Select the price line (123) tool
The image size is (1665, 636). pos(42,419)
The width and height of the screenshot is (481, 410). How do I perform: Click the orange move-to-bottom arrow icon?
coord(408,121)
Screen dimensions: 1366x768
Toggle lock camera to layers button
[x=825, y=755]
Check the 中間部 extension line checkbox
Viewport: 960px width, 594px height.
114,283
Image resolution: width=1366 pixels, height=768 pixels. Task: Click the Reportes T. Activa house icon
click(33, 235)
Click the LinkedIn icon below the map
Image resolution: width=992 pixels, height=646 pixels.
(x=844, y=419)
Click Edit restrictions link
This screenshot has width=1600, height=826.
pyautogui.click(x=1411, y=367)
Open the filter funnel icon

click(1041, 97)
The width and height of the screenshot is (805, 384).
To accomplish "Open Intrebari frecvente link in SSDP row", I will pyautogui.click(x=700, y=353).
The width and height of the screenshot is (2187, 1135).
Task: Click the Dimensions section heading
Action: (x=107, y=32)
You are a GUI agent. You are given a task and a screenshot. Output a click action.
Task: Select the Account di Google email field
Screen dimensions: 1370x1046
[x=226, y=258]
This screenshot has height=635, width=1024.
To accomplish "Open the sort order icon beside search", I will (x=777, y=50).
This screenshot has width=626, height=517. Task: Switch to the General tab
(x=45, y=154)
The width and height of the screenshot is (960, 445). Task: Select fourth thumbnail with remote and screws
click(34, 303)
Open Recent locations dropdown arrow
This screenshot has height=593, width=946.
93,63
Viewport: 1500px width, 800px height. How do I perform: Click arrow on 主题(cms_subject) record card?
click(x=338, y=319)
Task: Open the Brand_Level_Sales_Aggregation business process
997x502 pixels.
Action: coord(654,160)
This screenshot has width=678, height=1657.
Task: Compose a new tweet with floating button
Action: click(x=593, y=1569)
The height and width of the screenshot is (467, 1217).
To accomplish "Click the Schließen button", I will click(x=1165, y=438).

*Directions*.
Return the full listing exactly as written.

*Answer below*.
Select the price line (123) tool
The image size is (1665, 636). pos(42,419)
The width and height of the screenshot is (481, 410). How do I perform: Click the orange move-to-bottom arrow icon?
coord(408,121)
Screen dimensions: 1366x768
Toggle lock camera to layers button
[x=825, y=755]
Check the 中間部 extension line checkbox
Viewport: 960px width, 594px height.
114,283
Image resolution: width=1366 pixels, height=768 pixels. Task: Click the Reportes T. Activa house icon
click(33, 235)
Click the LinkedIn icon below the map
Image resolution: width=992 pixels, height=646 pixels.
(x=844, y=419)
Click Edit restrictions link
This screenshot has width=1600, height=826.
pyautogui.click(x=1411, y=367)
Open the filter funnel icon

click(1041, 97)
The width and height of the screenshot is (805, 384).
To accomplish "Open Intrebari frecvente link in SSDP row", I will pyautogui.click(x=700, y=353).
The width and height of the screenshot is (2187, 1135).
Task: Click the Dimensions section heading
Action: (x=107, y=32)
You are a GUI agent. You are given a task and a screenshot. Output a click action.
Task: Select the Account di Google email field
Screen dimensions: 1370x1046
[x=226, y=258]
This screenshot has height=635, width=1024.
To accomplish "Open the sort order icon beside search", I will (x=777, y=50).
This screenshot has width=626, height=517. Task: Switch to the General tab
(x=45, y=154)
The width and height of the screenshot is (960, 445). Task: Select fourth thumbnail with remote and screws
click(34, 303)
Open Recent locations dropdown arrow
This screenshot has height=593, width=946.
93,63
Viewport: 1500px width, 800px height. How do I perform: Click arrow on 主题(cms_subject) record card?
click(x=338, y=319)
Task: Open the Brand_Level_Sales_Aggregation business process
997x502 pixels.
Action: coord(654,160)
This screenshot has width=678, height=1657.
Task: Compose a new tweet with floating button
Action: click(x=593, y=1569)
The height and width of the screenshot is (467, 1217).
To accomplish "Click the Schließen button", I will click(x=1165, y=438).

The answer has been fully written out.